Laurynas Bareiša’s “Drowning Dry” takes the most fascinating, alluring approach to what would have otherwise been a rote, predictable turn of events. It’s a narrative firmly about trauma and how one processes it. There are no clear-cut, linear ways by which one moves over it. The manner of grappling with it is fuzzy, haphazard, and a constantly shifting process. Healing takes its time, and yet a few scars might remain forever embossed on one’s attitude when coping with the most regular, everyday moments. It’s a journey of several emotional lurches.
Grief and bereavement lodge deep within oneself. Unbidden, it rises to the fore. After the tragedy, life snowballs into a never-ending path of learning how to live with the pain and not let it destroy you wholly. The film understands essential, harrowing truths of being caught up in tragedy and its aftermath that unspools longer than one can afford to keep a lid on it and force it into repression. Bareiša is a persistently innovative filmmaker, refusing to play into the usual framework of certain situations and privileging a destabilizing method that is more receptive and authentic to the untrammeled emotional reality of characters.
Therefore, the structure deliberately loops, keeping with the characters’ interrupted emotional existence and circumstances. It is a style punctuated with breaks. An emotional throughline is ever-present, but it is never rammed head-on at the viewer. The film allows one to make associations, loose-limbed and free-floating as they are, with imagination and empathy. Since a neat trajectory is ruptured, we follow the characters in and out of flash-forwards amidst a structure interspersed with fragmentary tendencies.
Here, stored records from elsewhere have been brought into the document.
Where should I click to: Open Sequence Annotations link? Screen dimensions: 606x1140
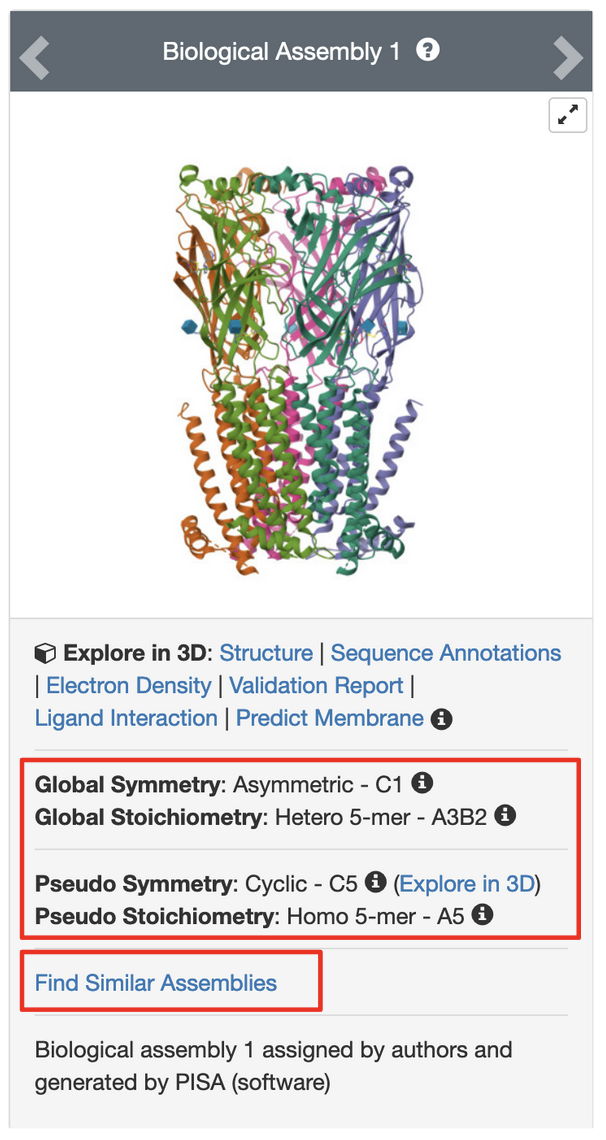[x=445, y=653]
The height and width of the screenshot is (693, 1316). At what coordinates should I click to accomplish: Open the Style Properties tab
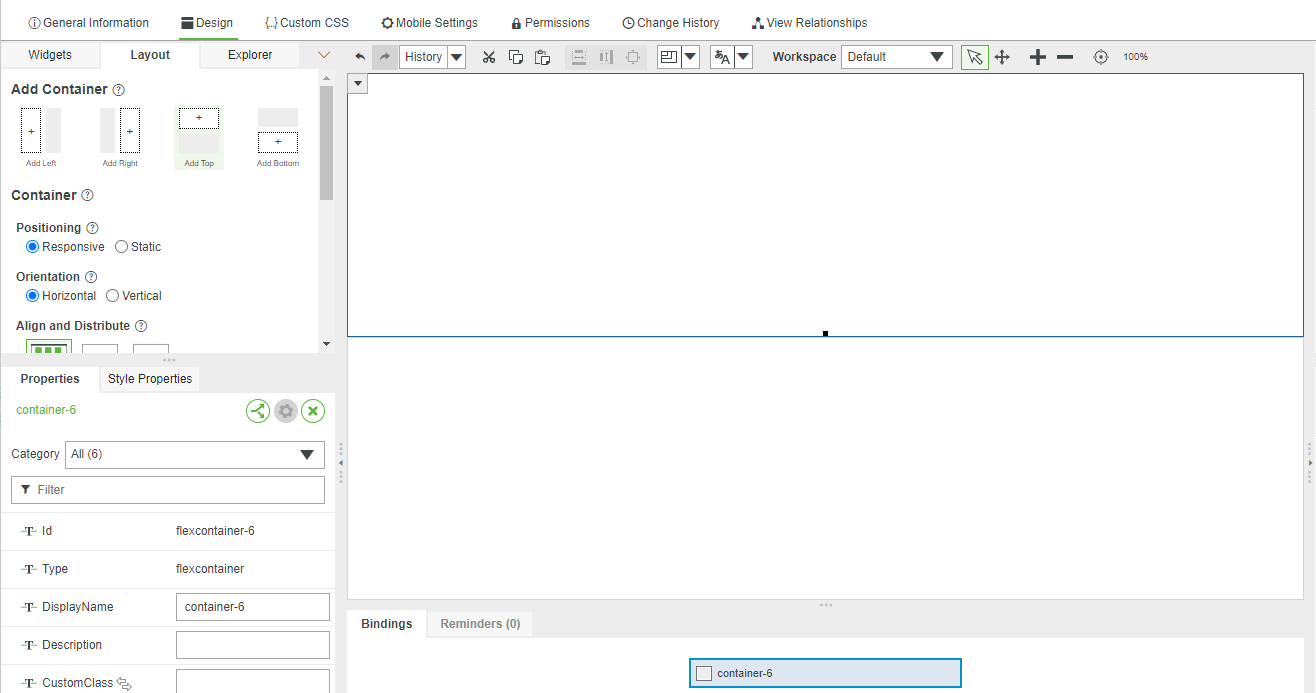pyautogui.click(x=149, y=379)
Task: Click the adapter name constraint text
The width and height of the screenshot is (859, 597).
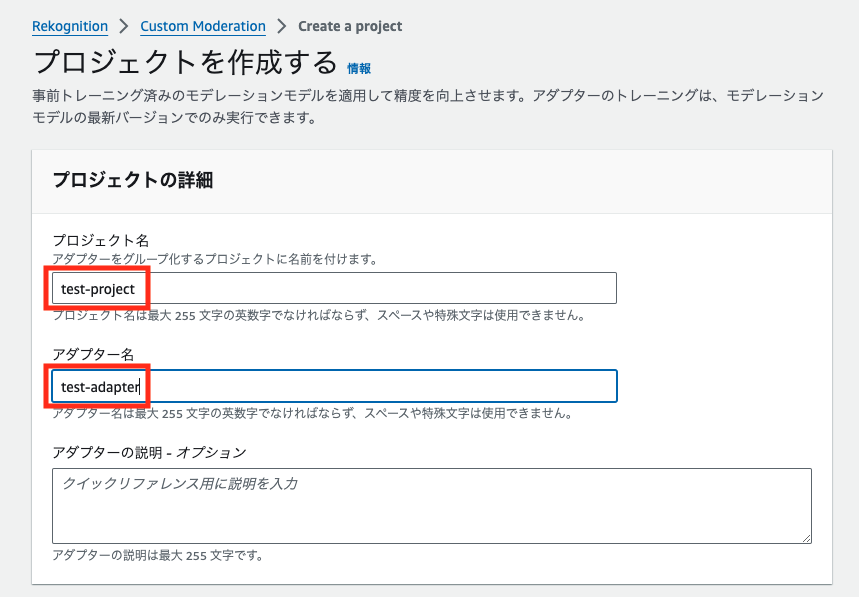Action: pyautogui.click(x=312, y=414)
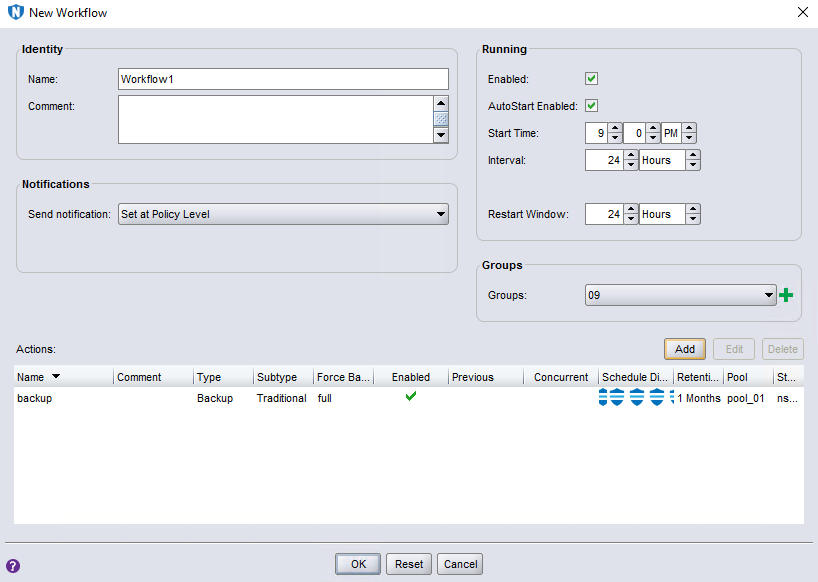The image size is (818, 582).
Task: Click the sort arrow next to Name column
Action: pos(55,377)
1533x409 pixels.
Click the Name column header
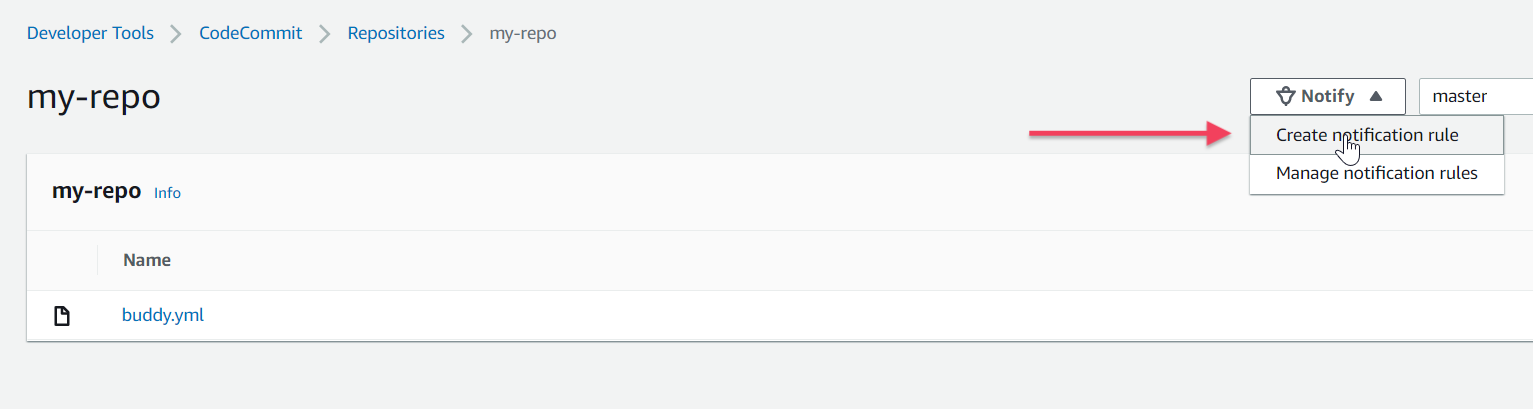[x=147, y=260]
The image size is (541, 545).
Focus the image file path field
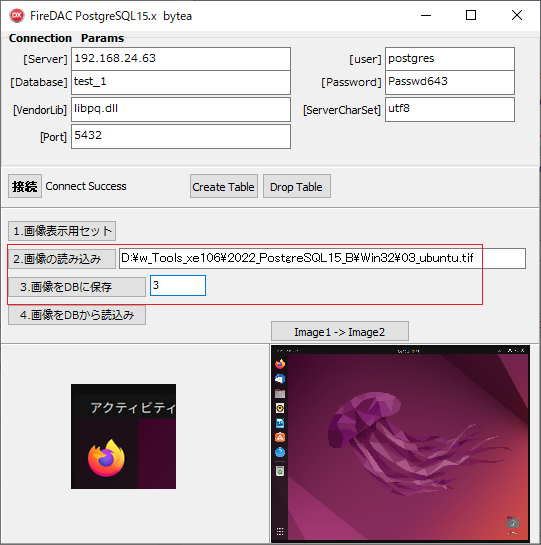322,259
Bareiša’s screenplay is like a patchwork of incidents that have a key, common root in trauma. Everything in the film stems from and pivots around that. The film’s tangential perspective on events grants it unusual leeway in broaching complex private despair and a gamut of tough emotional terrain. By infusing unpredictability into the mix, the story of two sisters isn’t allowed to stagnate in the mesh of trauma and loss but reconfigure as a dynamic movement of growth and coming to terms with extreme pain.
Ernesta (Gelminė Glemžaitė) and Lukas (Paulius Markevičius) are somehow scraping by, confessing their dire straits to the former’s sister, Juste (Agnė Kaktaitė) and her husband, Tomas (Giedrius Kiela). Ernesta has been jobless for a while, and Lukas’ short-term contracts have also left him on the perch. They aren’t even promised a loan, which they desperately need. The two families are vacationing at a country house that belonged to the sisters’ parents. Both the women seem pretty pissed off and unimpressed by their husbands, who clearly struggle when asked to look after the kids in their absence. Suddenly, Juste’s daughter, Urte, has a drowning accident in the lake on the property.
The brilliant trick the film plays, without harping on its mischief and instead spilling over with curiosity, is its upending a resolute, cleanly traced narrative direction. There’s immense melancholy shading the characters, but the film strategically eschews the least bit of melodramatic indulgence. It is far cleverer for that. With a snakelike agility, the film trails the women as they dip out of the present and resurface in the future.
Even that arc is problematized as the narrative replays a selection of the crucial scenes and moments that became inseparable from the women’s tortured memories. A scene where the sisters dance, only to be rudely interrupted by their kids’ demands, unravels twice to differing songs. Pockets from the fateful day are also rejigged to initially disorienting but ultimately coherent effect.
“Drowning Dry” rests on the natural magnetic chemistry shared between Glemžaitė and Kaktaitė, despite the film not elaborately building their bond. Both achieve an instant resonance with their characters’ individual shattered emotional selves. The climactic conversation between the two sisters is phenomenally performed. The director evokes seemingly disconnected bits yet accomplishes a smart, emotionally well-connected whole that recognizes the crushing gravity of a moment as emblematic of an entirety of loss.